Placeholder

Customer Forum

Importing accented characters - CSV contains accented characters which look wrong in Workbooks

Workbooks Support Posted: 2011-02-14 16:41

I have some accented characters in my CSV file which I am importing into Workbooks.  However when they arrive in Workbooks they don't look the same. What am I doing wrong?

Workbooks Support Posted: Mon, 14.02.2011 - 16:48

Comma-Separated Values files - "CSVs" - can be encoded in a variety of ways. For example the way each line in the CSV is normally terminated varies between Windows machines and Macintosh computers, and the way that accented or foreign characters are represented can also vary.  

In particular, Microsoft Excel will normally save CSVs using an encoding which depends on the "locale" of the user who is running it.  Hence a CSV generated by someone in Eastern Europe or Russia will have a different encoding to one generated in Western Europe, or (different again!) in the US.   The technical term for this encoding is the "character set" of the file.  Some versions of Excel let you choose which encoding should be used in the created CSV (see comment below).

Workbooks is consistent in that it always looks to receive data in a CSV encoded using 'Unicode' which can represent a huge variety of characters - specifically an encoding called 'UTF 8'.  If you take care and ensure your CSV is encoded in 'UTF 8' then your characters will be imported correctly.

Workbooks Support Posted: Mon, 14.02.2011 - 21:24

Given the restrictions with Excel that I've outlined above we need a workaround to get accented characters into Workbooks reliably.  If you have Excel 2010 you can use this; another way is to use Google Docs which provides excellent import and export tools. 

Here's a spreadsheet in MS Excel containing some foreign characters:

Image removed.

 

Using Excel 2010...

Choose Save As, then Other Formats.

Image removed.

Next, choose Tools and then in the Encoding tab, Unicode (UTF-8). Click on the image below to enlarge:

Image removed.

Using Google Docs...

Use the Upload... button on the Google Docs home screen to upload your spreadsheet into Google Docs:

Image removed.

Now use the 'FileDownload asCSV (current sheet)' option to export the data back out to your computer. Note that Google will encode the characters properly, using the UTF 8 character set we need.

Import into Workbooks

Finally import that into Workbooks - make sure you choose the Unix/Linux file format (click on the image to enlarge): 

Image removed.

Voilà!

Workbooks Support Posted: Thu, 11.10.2012 - 18:38

Another option you can use to get around the problem of the character set of your data changing when you save an Excel file into CSV is to use Open Office. (Open Office is an open source office software suite which stores data in an international open standard format - you can learn more here.)

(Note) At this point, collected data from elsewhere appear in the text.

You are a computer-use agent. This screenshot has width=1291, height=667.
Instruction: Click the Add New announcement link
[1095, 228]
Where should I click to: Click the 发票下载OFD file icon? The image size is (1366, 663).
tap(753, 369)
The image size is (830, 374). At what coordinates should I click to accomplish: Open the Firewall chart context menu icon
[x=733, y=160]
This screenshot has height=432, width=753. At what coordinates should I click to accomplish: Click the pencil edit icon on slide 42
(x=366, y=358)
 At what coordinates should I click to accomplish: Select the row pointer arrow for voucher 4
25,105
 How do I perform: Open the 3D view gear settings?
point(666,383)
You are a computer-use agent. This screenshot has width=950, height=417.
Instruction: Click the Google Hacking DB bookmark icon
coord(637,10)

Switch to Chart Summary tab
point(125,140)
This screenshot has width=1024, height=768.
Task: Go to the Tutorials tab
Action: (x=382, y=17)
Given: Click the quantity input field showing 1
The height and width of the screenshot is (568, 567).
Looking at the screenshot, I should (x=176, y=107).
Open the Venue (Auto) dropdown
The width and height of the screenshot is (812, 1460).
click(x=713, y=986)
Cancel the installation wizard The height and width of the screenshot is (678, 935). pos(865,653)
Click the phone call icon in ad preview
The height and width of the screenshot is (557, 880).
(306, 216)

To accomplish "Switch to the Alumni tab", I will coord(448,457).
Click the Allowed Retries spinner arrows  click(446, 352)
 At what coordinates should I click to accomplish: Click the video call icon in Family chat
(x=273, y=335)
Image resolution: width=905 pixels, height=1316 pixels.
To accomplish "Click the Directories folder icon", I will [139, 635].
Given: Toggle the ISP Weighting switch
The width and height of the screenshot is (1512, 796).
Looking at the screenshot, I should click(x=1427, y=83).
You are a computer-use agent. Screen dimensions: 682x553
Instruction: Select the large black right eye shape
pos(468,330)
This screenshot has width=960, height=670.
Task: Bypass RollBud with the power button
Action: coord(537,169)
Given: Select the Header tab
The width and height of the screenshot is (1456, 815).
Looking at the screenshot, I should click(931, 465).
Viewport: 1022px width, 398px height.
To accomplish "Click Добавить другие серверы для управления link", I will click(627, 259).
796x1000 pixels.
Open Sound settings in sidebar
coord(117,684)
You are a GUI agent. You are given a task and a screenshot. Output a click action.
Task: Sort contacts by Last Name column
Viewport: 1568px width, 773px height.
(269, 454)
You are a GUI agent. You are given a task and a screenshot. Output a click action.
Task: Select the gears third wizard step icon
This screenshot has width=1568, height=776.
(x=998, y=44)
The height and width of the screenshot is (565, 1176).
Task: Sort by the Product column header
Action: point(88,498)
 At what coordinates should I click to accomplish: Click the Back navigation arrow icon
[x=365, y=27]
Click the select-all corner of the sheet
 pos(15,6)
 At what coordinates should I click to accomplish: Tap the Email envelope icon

So, to retain your character set, open your Excel file using Open Office's spreadsheet tool. Then use 'Save As' and choose to save the file as type CSV. You'll then be prompted to specify the character set you want to use and here you should select Unicode (UTF-8) as shown below. (Click to enlarge.)

Image removed.

You can now use the resulting CSV file to import your data into Workbooks successfully.